### [THE TASK]
Whenever the string "Open" appears in a line of the listing below, that line counts. Say how many lines count, and give nothing else.

### [AVAILABLE DATA]
■ ■ ■ ■

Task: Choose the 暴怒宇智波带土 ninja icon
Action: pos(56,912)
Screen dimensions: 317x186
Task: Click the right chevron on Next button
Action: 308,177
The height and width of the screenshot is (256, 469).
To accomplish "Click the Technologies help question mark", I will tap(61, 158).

■ ■ ■ ■

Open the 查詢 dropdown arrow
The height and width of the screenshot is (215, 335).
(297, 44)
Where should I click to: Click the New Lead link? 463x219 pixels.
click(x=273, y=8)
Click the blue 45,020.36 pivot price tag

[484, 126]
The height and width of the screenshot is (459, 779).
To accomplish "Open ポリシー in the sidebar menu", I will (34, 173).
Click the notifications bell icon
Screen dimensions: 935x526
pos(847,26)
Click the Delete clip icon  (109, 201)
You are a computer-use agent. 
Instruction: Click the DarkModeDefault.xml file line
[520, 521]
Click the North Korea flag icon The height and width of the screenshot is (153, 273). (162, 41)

■ ■ ■ ■

### [TASK OUTPUT]
2